TRY IT = Quote the entries below from the line with "You are a computer-use agent." through the line with "Instruction: Click the", both ends included, and only those lines.

GIVEN RECORDS =
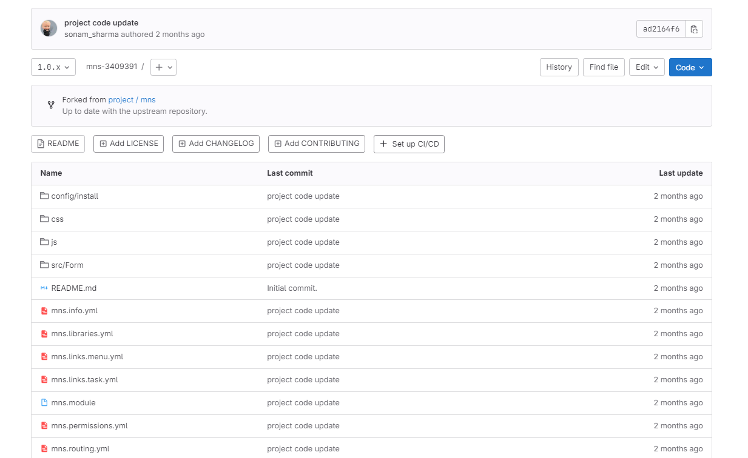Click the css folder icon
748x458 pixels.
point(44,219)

...

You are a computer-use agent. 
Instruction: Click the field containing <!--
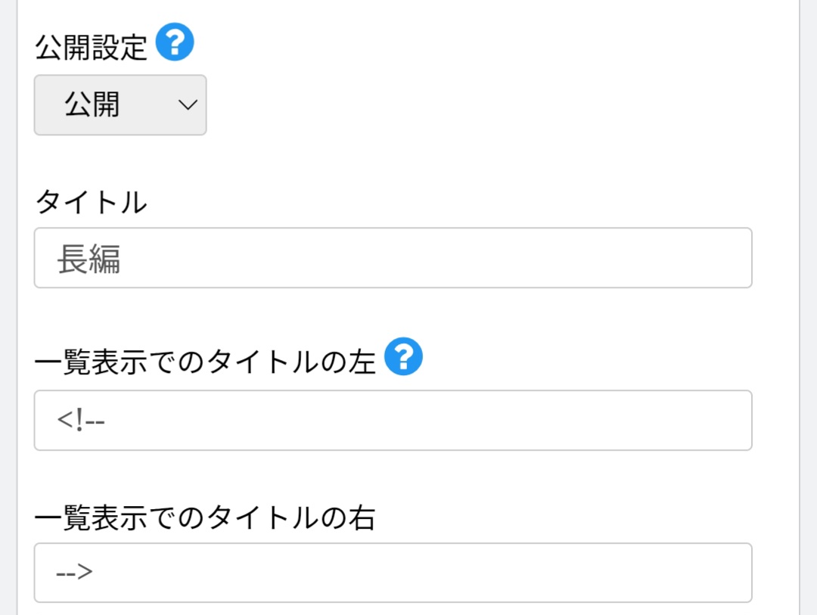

WRITTEN RESPONSE =
You are a computer-use agent. 
Instruction: Click the field containing <!--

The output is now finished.